The Evolution of Revolution

It’s no new news that the internet and social networks have been likened to the Coffee Houses of the late 17th and 18th centuries in Europe. Both originated as ‘open source’ information exchange forums for free spirited thought leaders to congregate demanding free speech and an environment in which to debate, philosophise and even set afoot plans for revolutions.  It was in a Parisian coffee house that Camille Desmoulins stood on a table, brandished two pistols and shouted the famous phrase “Aux armes citoyens” just two days before the storming of the Bastille and the beginning of the French Revolution.

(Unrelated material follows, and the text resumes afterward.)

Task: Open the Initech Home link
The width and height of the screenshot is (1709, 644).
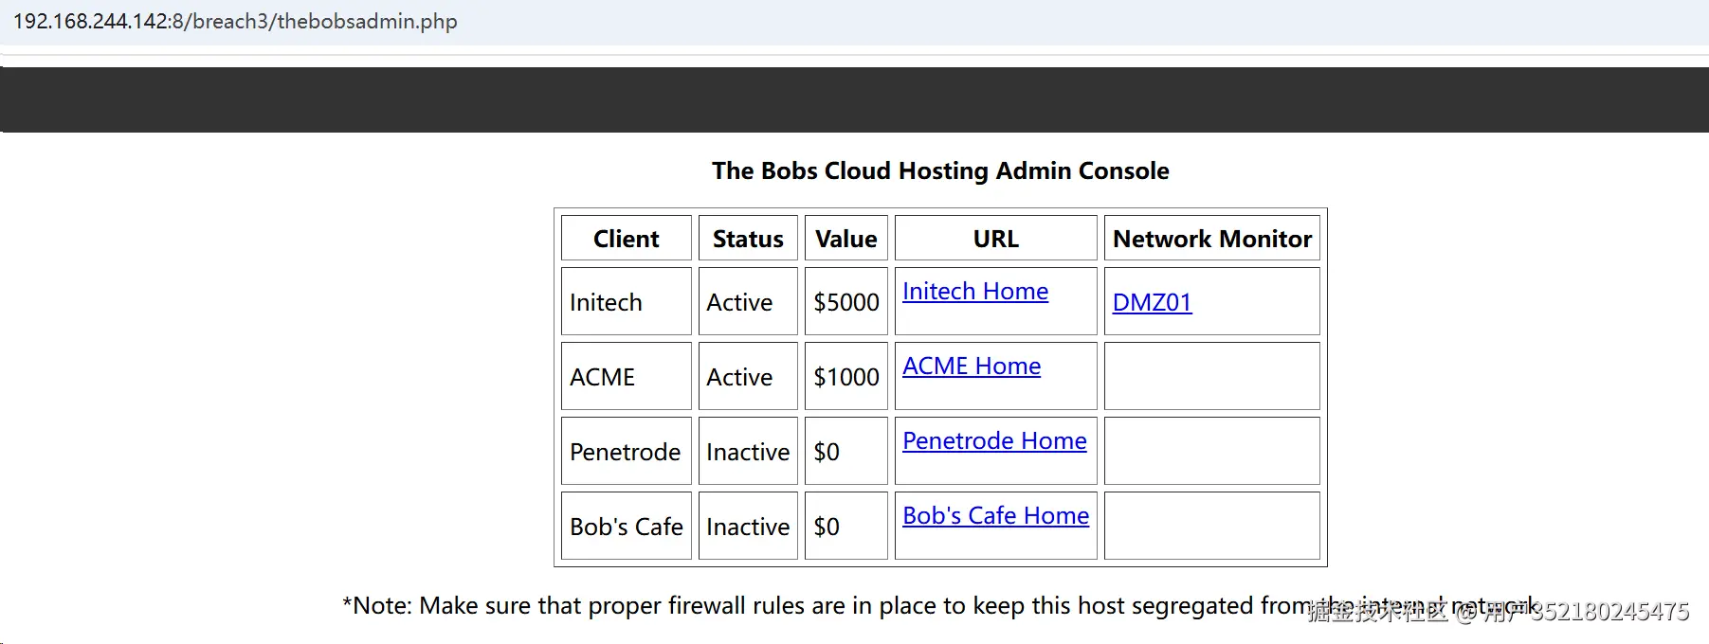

Yet by the early 19th century the bohemian and revolutionary stance of the Coffee Houses was being replaced by private clubs which demanded payment of annual subscriptions.  The New York Times in 1874 described the London club scene at the time:

‘There is an extraordinary mania in London just now for starting clubs… It is curious to observe how certain streets are being absorbed in this way.  A club is set up in one of  the corner-houses, another soon breaks out at the other corner and by and by almost every house is found to be a club…. In short, the mushroom growth of clubs in every direction is one of the most perplexing social mysteries of the day.  There are clubs for everybody, for gentlemen and shopkeepers… doctors and men of science… a red hot anti-Popery club… A club has also been got up for the “Ramblers” who are explained to be gentlemen who are either waiting to get into a club or who cannot make up their minds which club to try for”

So should it be of any surprise that following the trend we are seeing gated networks such as springing up?  This exclusive social network appears to be aimed at the aspiring rich and those looking to gain status and describes itself as ‘a private international community of culturally influenced people who are connected by 3 degrees.’

It seems that money and status will always find a way of seeping into any space.

But a new type of forum has just emerged where potential inspirational thought leaders of our time can flock, debate and philosophise.  We’re now talking a whole town!  Yes, Malmesbury in Wiltshire recently made a bid to become the UK’s first philosophy town – because the philosopher Thomas  Hobbes (author of Leviathan) once lived there.  But what kind of set up is this to be?  A Coffee House style bohemian free for all or organised ‘club’?

Angela Hobbs (a possible distant relative of Thomas Hobbes) explains when interviewed by the BBC how:

‘ “The idea was that the organisers [of the festival] want a professional academic connection to advise on the programme and on speakers and future events, marketing and publicity, and to generally use our network of contacts.”

She said Malmesbury was an idyllic setting for such a festival and had “that connection with a very vibrant, challenging period of our intellectual history, the end of the renaissance, the Civil War going on” through Thomas Hobbes.

“It’s hugely relevant at the moment when we are really wrestling with what kind of political set-up we want, how do we pay for it, what contributions are for what, what contributions are unfair, and what we want the State to do for us and what should we be required to do for the State,” Ms Hobbs said.’

So my question to the good citizens of Malmesbury is: “Are we going to be talking Big Society or genuine social revolution?”